___ Reading passage ___

Theorem: Let $\alpha$ be an eigenvalue of $T:V→V$, then the algebraic multiplicity of $\alpha$ is greater than or equal to the geometric multiplicity of $\alpha$.
Comments would be appreciated on whether the proof below is incorrect in any way or could be made more efficient. Alternate proofs would also be appreciated. Many thanks.
Proof
Let the geometric multiplicity of $\alpha$ be $k$, then by definition $\alpha$ corresponds to $k$ linearly independent eigenvectors; $v_1$,...,$v_k$ $∈V$.
Using the theorem that a linearly independent set can be completed to form a basis, extend $v_1$,...,$v_k$ to a basis of $V$. $B$={$v_1$,...,$v_k$,$w_1$,...,$w_r$}. The {$w_i$} are not necessarily eigenvectors.

___ Dataset ___

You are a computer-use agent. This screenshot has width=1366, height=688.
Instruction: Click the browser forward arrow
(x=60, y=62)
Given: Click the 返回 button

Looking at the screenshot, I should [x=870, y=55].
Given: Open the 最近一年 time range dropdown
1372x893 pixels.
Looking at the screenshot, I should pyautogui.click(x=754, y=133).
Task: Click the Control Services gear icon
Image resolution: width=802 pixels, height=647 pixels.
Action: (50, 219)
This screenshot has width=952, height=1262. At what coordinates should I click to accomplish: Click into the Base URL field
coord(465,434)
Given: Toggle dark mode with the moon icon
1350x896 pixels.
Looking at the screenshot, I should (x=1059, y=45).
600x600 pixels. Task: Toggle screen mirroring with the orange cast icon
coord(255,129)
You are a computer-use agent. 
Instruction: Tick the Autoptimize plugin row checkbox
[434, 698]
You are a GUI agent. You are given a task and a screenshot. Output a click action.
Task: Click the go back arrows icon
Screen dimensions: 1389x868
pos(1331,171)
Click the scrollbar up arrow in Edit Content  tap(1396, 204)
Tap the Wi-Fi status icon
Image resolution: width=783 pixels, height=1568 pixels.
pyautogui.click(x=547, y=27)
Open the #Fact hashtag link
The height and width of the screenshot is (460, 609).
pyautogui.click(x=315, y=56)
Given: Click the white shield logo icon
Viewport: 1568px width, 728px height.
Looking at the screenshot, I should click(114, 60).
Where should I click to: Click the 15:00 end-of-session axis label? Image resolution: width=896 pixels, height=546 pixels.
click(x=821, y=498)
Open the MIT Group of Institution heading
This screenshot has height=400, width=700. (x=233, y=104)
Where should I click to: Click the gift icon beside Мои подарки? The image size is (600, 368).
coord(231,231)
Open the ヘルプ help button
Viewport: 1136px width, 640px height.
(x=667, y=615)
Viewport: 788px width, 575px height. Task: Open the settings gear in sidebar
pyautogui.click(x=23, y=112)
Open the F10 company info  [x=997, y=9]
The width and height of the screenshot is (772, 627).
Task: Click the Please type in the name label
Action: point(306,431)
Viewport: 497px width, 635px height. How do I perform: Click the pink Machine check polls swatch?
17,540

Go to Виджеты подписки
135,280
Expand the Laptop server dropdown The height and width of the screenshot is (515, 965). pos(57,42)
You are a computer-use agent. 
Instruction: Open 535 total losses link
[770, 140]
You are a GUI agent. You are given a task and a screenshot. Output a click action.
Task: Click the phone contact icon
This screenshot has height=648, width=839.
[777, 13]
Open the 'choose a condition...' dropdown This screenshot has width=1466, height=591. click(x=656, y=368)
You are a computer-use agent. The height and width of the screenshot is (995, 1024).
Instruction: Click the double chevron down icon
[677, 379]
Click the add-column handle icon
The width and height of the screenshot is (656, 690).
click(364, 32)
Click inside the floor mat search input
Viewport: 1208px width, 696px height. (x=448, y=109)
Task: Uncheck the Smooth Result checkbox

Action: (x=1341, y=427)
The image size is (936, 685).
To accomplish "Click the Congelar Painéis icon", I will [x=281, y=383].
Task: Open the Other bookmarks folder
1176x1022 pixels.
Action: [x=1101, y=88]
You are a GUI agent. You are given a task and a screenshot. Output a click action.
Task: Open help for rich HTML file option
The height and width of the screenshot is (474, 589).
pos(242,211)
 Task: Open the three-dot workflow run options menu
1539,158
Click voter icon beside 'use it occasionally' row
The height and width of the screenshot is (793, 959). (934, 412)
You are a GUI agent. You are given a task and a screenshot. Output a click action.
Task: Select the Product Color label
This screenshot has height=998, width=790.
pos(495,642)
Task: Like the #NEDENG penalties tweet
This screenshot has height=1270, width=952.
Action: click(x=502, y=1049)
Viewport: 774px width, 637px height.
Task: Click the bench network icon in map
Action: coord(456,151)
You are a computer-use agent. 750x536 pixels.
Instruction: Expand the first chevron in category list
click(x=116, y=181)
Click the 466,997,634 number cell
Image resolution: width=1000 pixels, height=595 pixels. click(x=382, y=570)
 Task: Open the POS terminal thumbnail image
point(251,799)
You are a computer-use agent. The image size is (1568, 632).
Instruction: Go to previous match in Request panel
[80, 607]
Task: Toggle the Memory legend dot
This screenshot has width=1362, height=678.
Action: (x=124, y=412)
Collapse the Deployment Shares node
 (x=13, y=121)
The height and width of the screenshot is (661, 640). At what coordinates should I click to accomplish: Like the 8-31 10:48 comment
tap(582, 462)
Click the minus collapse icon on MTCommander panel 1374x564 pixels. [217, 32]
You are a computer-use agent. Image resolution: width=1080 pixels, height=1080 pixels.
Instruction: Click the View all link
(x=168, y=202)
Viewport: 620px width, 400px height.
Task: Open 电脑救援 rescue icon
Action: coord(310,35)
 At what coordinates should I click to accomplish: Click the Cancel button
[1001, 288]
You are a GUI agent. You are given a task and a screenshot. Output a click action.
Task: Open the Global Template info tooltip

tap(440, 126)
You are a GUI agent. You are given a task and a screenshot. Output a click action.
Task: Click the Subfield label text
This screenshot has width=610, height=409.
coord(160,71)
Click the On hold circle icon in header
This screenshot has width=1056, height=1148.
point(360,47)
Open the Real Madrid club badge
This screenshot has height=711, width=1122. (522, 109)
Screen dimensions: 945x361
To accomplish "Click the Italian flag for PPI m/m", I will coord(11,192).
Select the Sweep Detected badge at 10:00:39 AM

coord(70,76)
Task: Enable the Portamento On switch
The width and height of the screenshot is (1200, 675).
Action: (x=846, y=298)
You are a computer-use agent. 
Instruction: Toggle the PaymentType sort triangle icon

___

## [List of tasks]
**a.** Translate the sentence "Alternate proofs would also be appreciated." from the post on eigenvalue multiplicity into Spanish.
**b.** In the post on eigenvalue multiplicity, what theorem does the proof use to extend $v_1$,...,$v_k$ to a basis of $V$?
The records come from a different source than the post on eigenvalue multiplicity.

## [Answers to the exercise]
**a.** También se agradecerían demostraciones alternativas.

**b.** The theorem that a linearly independent set can be completed to form a basis.